It should be understood that, in various embodiments of the present invention, the size of the sequence numbers of the above processes does not mean the order of execution, and the order of execution of each process should be determined by its function and internal logic, and should not be taken to the embodiments of the present invention. The implementation process constitutes any limitation.

Those of ordinary skill in the art will appreciate that the elements and algorithm steps of the various examples described in connection with the embodiments disclosed herein can be implemented in electronic hardware, computer software, or a combination of both, for clarity of hardware and software. Interchangeability, the composition and steps of the various examples have been generally described in terms of function in the above description. Whether these functions are performed in hardware or software depends on the specific application and design constraints of the solution. A person skilled in the art can use different methods for implementing the described functions for each particular application, but such implementation should not be considered to be beyond the scope of the present invention.

A person skilled in the art can clearly understand that, for the convenience and brevity of the description, the specific working process of the system, the device and the unit described above can refer to the corresponding process in the foregoing method embodiment, and details are not described herein again.

In the several embodiments provided by the present application, it should be understood that the disclosed systems, devices, and methods may be implemented in other manners. For example, the device embodiments described above are merely illustrative.

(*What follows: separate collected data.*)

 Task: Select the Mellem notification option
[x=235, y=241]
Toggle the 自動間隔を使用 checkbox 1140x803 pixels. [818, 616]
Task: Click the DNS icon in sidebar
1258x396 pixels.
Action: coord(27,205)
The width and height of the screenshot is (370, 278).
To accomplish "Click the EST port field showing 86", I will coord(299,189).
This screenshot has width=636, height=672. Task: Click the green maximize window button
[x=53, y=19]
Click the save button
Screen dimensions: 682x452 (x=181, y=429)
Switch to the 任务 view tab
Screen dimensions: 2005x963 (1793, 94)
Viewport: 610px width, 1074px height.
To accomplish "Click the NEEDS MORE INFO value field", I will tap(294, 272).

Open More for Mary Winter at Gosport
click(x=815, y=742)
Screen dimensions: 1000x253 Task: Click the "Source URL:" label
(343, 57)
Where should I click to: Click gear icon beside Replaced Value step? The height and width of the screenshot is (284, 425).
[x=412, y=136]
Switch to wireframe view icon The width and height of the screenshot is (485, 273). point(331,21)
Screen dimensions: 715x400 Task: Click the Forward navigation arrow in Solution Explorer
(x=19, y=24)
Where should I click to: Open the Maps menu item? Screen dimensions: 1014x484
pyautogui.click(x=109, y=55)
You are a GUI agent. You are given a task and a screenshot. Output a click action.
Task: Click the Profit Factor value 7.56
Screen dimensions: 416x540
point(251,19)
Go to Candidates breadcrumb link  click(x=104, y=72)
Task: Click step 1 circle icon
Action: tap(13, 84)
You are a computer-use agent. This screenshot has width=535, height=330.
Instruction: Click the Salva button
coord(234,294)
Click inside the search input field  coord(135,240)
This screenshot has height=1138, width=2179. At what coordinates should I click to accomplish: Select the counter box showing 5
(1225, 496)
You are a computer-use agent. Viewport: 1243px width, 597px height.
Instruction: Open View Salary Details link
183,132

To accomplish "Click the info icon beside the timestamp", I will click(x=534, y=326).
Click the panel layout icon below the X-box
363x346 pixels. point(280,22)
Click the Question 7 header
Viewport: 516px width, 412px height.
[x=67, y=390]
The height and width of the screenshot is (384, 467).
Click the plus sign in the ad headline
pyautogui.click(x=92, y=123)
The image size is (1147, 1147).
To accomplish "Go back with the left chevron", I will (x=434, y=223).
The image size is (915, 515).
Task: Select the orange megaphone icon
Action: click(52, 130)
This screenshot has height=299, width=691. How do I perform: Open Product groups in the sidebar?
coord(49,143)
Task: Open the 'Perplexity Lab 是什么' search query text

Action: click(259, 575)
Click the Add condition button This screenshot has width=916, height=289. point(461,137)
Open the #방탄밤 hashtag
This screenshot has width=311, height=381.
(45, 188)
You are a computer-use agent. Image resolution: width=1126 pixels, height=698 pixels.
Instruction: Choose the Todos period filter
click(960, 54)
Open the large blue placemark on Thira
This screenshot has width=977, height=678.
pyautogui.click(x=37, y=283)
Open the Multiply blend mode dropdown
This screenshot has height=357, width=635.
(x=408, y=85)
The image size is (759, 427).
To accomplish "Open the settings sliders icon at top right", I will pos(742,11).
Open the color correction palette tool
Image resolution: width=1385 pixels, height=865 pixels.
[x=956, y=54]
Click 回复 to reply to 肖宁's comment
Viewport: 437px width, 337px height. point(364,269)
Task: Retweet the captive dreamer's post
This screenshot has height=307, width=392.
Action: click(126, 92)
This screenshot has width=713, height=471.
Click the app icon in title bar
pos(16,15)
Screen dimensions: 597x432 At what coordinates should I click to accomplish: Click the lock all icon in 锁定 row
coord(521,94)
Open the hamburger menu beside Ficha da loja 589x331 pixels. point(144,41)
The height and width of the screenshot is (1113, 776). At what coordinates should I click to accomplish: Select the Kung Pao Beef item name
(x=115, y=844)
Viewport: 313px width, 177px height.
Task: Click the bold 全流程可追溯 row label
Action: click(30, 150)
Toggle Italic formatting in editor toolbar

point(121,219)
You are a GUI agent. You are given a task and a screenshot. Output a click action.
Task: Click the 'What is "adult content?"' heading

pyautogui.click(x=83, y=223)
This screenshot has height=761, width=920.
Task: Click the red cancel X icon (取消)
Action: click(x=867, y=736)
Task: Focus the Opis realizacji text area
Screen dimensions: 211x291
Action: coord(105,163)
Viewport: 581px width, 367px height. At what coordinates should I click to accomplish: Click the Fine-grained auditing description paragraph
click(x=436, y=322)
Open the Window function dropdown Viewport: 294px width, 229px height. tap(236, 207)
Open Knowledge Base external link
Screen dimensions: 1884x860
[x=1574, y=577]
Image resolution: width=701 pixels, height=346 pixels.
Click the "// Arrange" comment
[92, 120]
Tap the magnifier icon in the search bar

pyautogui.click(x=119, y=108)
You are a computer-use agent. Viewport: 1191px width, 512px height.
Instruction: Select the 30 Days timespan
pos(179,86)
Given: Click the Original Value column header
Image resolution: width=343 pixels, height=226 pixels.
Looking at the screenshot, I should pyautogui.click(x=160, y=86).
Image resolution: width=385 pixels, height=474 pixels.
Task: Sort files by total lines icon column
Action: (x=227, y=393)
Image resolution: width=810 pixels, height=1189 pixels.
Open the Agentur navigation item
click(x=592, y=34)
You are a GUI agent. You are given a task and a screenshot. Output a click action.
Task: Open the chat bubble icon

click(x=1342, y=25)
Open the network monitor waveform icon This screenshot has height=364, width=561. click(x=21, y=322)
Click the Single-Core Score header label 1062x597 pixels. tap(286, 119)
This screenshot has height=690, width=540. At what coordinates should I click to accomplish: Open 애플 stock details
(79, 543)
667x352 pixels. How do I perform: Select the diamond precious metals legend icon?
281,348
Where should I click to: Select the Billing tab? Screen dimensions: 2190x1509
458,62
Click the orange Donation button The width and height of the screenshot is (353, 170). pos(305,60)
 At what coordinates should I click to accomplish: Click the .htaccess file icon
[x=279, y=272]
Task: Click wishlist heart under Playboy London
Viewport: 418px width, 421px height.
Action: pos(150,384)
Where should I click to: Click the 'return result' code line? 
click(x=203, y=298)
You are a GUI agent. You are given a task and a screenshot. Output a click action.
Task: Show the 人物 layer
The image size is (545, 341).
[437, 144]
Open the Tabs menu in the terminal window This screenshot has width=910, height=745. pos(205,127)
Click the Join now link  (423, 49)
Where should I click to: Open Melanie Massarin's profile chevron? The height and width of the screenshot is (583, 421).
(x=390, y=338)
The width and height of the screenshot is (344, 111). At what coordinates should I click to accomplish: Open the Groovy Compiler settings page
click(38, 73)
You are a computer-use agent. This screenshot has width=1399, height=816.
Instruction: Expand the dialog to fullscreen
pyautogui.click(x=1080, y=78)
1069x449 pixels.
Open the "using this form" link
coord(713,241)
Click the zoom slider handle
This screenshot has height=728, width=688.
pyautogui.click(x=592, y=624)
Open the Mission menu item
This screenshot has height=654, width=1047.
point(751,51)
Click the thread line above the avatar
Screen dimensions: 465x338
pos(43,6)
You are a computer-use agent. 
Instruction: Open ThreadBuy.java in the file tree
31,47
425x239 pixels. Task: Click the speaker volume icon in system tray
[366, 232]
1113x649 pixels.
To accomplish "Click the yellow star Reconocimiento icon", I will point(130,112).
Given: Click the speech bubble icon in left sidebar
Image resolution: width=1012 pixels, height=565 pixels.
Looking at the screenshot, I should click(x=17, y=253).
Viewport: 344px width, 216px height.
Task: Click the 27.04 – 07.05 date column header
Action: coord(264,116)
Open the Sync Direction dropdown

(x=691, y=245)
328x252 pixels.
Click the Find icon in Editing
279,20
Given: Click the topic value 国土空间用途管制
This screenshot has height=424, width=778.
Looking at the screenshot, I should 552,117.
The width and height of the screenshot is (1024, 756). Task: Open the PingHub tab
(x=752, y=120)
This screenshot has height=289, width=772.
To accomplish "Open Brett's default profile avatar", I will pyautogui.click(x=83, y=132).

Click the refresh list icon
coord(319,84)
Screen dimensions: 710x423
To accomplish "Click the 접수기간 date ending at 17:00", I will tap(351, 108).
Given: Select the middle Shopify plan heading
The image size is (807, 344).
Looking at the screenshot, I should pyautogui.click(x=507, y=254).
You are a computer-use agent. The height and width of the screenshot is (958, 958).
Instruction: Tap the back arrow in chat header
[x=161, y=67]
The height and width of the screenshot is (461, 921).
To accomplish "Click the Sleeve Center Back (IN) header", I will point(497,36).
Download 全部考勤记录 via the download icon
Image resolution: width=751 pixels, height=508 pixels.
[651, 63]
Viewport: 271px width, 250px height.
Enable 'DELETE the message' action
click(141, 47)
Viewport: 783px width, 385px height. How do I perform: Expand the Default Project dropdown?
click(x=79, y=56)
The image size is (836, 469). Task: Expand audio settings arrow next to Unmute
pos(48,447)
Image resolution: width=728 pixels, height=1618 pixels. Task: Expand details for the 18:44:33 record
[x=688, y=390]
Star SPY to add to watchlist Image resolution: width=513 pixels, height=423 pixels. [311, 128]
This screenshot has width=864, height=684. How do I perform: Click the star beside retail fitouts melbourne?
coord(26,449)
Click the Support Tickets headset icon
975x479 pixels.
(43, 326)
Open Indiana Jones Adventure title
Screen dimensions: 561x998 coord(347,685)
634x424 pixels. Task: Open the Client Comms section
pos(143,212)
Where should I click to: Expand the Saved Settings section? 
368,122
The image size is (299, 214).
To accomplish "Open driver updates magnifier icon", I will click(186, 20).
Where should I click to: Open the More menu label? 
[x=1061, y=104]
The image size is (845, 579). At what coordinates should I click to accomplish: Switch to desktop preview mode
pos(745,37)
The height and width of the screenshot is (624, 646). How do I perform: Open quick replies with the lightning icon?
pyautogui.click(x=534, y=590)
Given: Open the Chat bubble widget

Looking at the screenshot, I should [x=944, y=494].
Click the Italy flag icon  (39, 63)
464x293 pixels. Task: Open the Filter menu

For example, the division of the unit is only a logical function division. In actual implementation, there may be another division manner, for example, multiple units or components may be combined or Can be integrated into another The system, or some features can be ignored or not executed. In addition, the mutual coupling or direct coupling or communication connection shown or discussed may be an indirect coupling or communication connection through some interface, device or unit, or an electrical, mechanical or other form of connection.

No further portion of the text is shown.